• SOAL LATIHAN:
A - Jawab pertanyaan berikut berdasarkan teks tentang santri dan pesantren.
(i) Buku apa yang dirujuk pada akhir paragraf tentang era globalisasi?
(ii) Siapa saja yang menurut teks harus memahami perkembangan remaja, termasuk emosinya?
(iii) Apa yang disebut teks sebagai mobilitas horizontal?
B - Tuliskan ulang secara persis bagian teks tentang santri dan pesantren dari "Era globalisasi telah" sampai "Perilaku Menyimpang, 2007:54).".

• KUTIPAN PILIHAN:

= = = =

Jadi santri, Jangan Nyebelin


Metamorfosis Santri Harus pada Kebaikan dan Hebat

Era globalisasi telah membuat kehidupan mengalami perubahan signifikan, bahkan terjadi degradasi moral dan sosial budaya yang cenderung kepada pola-pola perilaku menyimpang. Hal ini sebagai dampak dari pengadopsian budaya luar secara berlebihan dan tak terkendali oleh sebagian anak-anak dan remaja kita. Persepsi budaya luar ditelan mentah-mentah tanpa mengenal lebih jauh nilai-nilai budaya luar secara arif dan bertanggung jawab (Sulis Styawan,  Remaja dan Perilaku Menyimpang, 2007:54).
Perkembangan emosi remaja dalam tumbuh kembangnya memberikan pengaruh besar dalam kehidupannya. Adanya ciri-ciri serta usaha untuk mengembangkan emosi remaja secara tepat, secara bertahap. Diharapkan seorang remaja bisa mengaktualisasikan dirinya sebagai generasi harapan bangsa.  Hendaknya orang tua, guru dan lingkungan masyarakat harus benar-benar memahami bagaimana perkembangan remaja termasuk emosinya.
Pesantren pada mulanya pusat penggemblengan nilai-nilai dan penyiaran agama Islam. Namun, dalam perkembangannya, lembaga ini memperlebar wilayah pendidikannya. Tidak hanya terbatas mengakselerasikan mobilitas vertical (penjejelan materi-materi keagamaan), tetapi juga mobilitas horizontal (kesadaran sosial). Pesantren kini tidak lagi berkutat pada kurikulum yang berbasis keagamaan, tetapi juga kurikulum yang menyentuh persoalan masyarakat. Khususnya, problematika santri yang rata-rata berusia remaja.

= = = =

• BARIS TERSIMPAN:
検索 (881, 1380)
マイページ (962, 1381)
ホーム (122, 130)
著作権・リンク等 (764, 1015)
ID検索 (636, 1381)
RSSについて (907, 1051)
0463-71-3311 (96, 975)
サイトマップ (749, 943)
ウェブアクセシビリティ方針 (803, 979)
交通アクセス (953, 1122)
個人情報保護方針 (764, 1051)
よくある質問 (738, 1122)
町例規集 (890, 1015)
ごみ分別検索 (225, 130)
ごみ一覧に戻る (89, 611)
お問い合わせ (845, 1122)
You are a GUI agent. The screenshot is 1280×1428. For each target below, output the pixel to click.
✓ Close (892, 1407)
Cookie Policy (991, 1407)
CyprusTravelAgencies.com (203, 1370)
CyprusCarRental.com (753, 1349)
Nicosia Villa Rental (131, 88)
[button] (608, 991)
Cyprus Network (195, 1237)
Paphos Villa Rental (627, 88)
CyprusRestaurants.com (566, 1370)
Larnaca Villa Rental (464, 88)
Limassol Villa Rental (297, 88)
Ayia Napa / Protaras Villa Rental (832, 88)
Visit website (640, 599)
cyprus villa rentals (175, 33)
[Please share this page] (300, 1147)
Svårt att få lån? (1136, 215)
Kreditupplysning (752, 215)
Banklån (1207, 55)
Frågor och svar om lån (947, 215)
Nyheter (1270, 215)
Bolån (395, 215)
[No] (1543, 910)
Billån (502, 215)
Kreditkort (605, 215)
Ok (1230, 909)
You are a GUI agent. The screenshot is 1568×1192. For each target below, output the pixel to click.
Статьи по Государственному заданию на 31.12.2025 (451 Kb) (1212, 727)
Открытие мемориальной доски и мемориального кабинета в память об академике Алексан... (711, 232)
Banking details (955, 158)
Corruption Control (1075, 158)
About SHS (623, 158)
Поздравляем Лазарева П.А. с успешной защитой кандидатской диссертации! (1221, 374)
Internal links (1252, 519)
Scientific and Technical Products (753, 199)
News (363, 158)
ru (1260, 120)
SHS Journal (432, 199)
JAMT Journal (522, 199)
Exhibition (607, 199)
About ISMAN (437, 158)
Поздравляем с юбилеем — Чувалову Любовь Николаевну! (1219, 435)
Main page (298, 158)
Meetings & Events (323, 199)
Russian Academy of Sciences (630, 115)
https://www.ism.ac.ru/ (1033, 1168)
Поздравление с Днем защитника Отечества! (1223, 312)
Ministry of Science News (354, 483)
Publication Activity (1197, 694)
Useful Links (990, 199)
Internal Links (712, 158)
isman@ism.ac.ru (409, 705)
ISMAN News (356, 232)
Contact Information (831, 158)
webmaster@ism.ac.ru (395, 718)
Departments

= = = =

• PEMBAHASAN SOAL:
A -
(i) Remaja dan Perilaku Menyimpang karya Sulis Styawan (2007)
(ii) Orang tua, guru, dan lingkungan masyarakat
(iii) Kesadaran sosial

B -
Era globalisasi telah membuat kehidupan mengalami perubahan signifikan, bahkan terjadi degradasi moral dan sosial budaya yang cenderung kepada pola-pola perilaku menyimpang. Hal ini sebagai dampak dari pengadopsian budaya luar secara berlebihan dan tak terkendali oleh sebagian anak-anak dan remaja kita. Persepsi budaya luar ditelan mentah-mentah tanpa mengenal lebih jauh nilai-nilai budaya luar secara arif dan bertanggung jawab (Sulis Styawan,  Remaja dan Perilaku Menyimpang, 2007:54).